As healthcare upheavals continue, creditors aggressively protect investments.
"Vendors into the healthcare arena, especially into hospitals, realize that the credit they're giving the company or the hospital is significantly riskier today," said Bernie Katz, a partner with the accounting firm of New York-based M.R. Weiser & Co. who specializes in troubled loans. "Before they continue to extend credit, they're asking people like me to go in and gain an understanding of the financial well-being of the entity."
Sometimes hospitals and creditors are able to work out financial troubles without having to go to court. Katz helped his client Summit Bank, based in Princeton, N.J., get repaid a couple of years back when Miner's Memorial Medical Center, Coaldale, Pa., was having cash-flow problems, he said. Katz brought in a healthcare finance company that provided the working capital Miner's needed to repay bank debt and avert a crisis.
Bond insurers are toughening up, too. MBIA Insurance Corp., Armonk, N.Y., recently tightened standards for insuring credits rated A and A-, dropped out of the BBB market and raised premiums for all new deals. Its competitors also have bumped up rates, MBIA said.

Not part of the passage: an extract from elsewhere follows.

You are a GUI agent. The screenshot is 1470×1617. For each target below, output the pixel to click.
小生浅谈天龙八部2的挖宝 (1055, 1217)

Whether through higher bond insurance premiums or higher yields on bonds sold on hospitals' own credit ratings, many providers will end up paying more to access tax-exempt debt. And they'll have to answer to bond buyers, who are demanding more frequent and better reports of hospitals' ongoing fiscal and operational health (Dec. 14, p. 37).
No more easy solutions. The truth is few healthcare systems have consolidated services or removed excess capacity piled up through mergers.
"The easy things are gone," said Martin Arrick, a director with Standard & Poor's. Now, he said, systems need to begin asking whether they really need three obstetric services, for instance.
They also need to refocus their priorities. Florida's acquisitive Adventist, for example, is "throttling back" on external growth of the system and placing its best talent in hospital operations. Wiese said he hopes to bump up system earnings before interest and depreciation to 15% in the next two to three years, from roughly 10% now. "We believe it's time now to focus more attention on managing the revenue side of the business," he said.
Hospitals shouldn't use industry volatility as an excuse to avoid doing the spadework, said Douglas Frank, president of West Hudson, a Dallas-based consulting firm retained by Tampa General. There's plenty that can be done to make healthcare operations run more efficiently, he said.
You could argue that at some number, you can't survive. "We're a long ways away from that," Frank said.
There are some exceptions, though. "The unfortunate thing is, there will be some people over the next couple of years who, despite their best efforts, are going to be in serious trouble," he said.